Obviously, the risk of a supply disruption, whether in Saudi Arabia, Iran or Iraq is one reason why oil prices are high.

But I suspect that the causality runs both ways.

Iran has more cash to spend on everything, including on its nuclear program, when oil is high

And with supplies tight, Iran knows that it will have no trouble selling its oil and gas even if it (eventually) goes nuclear, or stops just short.   The fact that oil is fungible commodity works in Iran's favor. If it sells at even a tiny discount, there is an economic incentive to buy the oil even of a state under sanctions.  That is one lesson of Iraq from 1991-2002.

Not to mention that China and India seem to more than willing to do business with Iran even without a discount.

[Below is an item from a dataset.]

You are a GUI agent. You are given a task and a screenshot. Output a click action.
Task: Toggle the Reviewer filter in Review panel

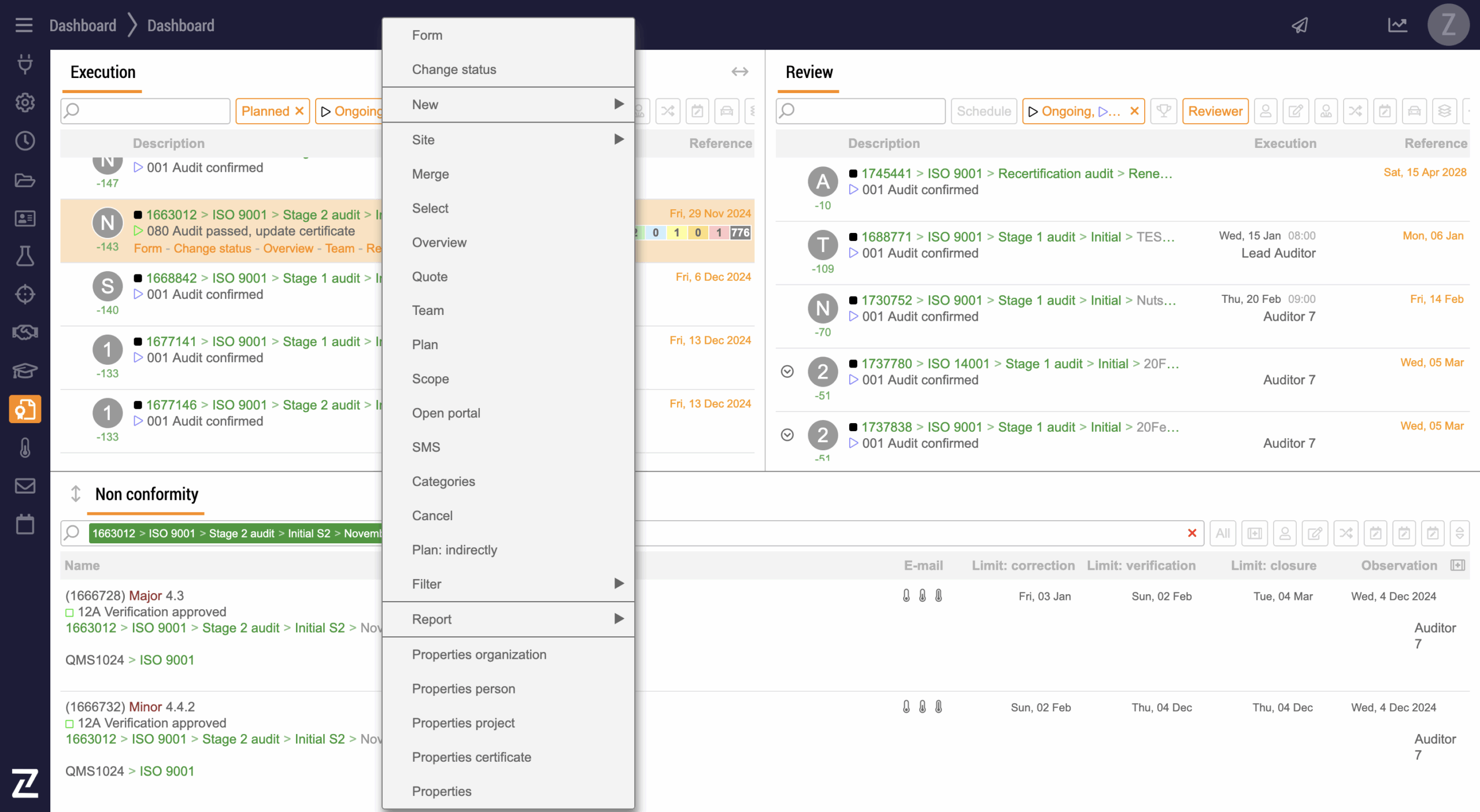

There is not (yet?) consensus to refer Iran's nuclear program to the Security Council, but should that happen, it will be interesting to see how China defines its interests.

A truly effective sanctions regime - at least it seems to me - would have to extend beyond Europe.   The sanction that would really hurt Iran - a global agreement not to buy its oil - is obviously unviable.   The sanctions that are most often discussed (restrictions on Iran's ability to import European goods) are likely to lose force over time as more and more of the goods Iran wants can be produced in China and India.

Not to mention the fact that if Iran's oil exports were unchanged and its imports of European consumer goods and say European aircraft fell, it would - from a balance of payments point of view - have more money to spend buying nuclear components ...

With global oil supplies tight, the economic consequences of taking Iranian oil off the market are completely clear.   Oil is at $60 even with Iran producing all out; that implies that if Iran's production is taken out of the market, prices would go even higher (See Philip Verleger's analysis in this old Ignatius column ).   There are no potential ways to make up 4 million barrels a day, or even 2 million barrels a day.

Who knows, oil might even top $105 a barrel.

And that fact probably limits the United States' (Dick Cheney's ?) options, as does the fact that the US military is rather overstretched right now.   Bush certainly could have taken a harder line today.  Remember, if Rumsfeld is right, the US has more than one reason to be upset with Iran right now.

Update: this Quentin Peel column helps explain the passion that my comments brought forth.
 

Yet the US faces a dilemma throughout the region. There are no nice democracies. Does Washington seek to foment more regime changes, along the lines of the Orange revolution in Ukraine, or the Tulip version in Kyrgyzstan, and risk far greater instability, or does it learn to live with the devils it knows? In both Kazakhstan, on Mr Karimov's northern border, and in Azerbaijan, on the other side of the Caspian Sea, two oil-rich countries have undemocratic rulers trying to resist reform. The US cannot quite decide which side it is on.

Tolerating friendly dictators had its place in the cold war. The habit dies hard. Yet according to an excellent new collection of essays on American exceptionalism*, having double standards is hard-wired into US foreign policy. It is a consequence of the "messianic" tradition of seeking to export American values, such as democracy, while still seeking to pick allies.

It is not just a matter of having double standards for others - such as the willingness to forgive India, Israel and Pakistan for having nuclear weapons while demonising Iran and North Korea. It includes promoting international norms and standards of behaviour that the US is not itself prepared to observe. That is the essence of US exceptionalism. And the trouble is that it undermines the whole campaign to export US values that is at the heart of this Bush administration.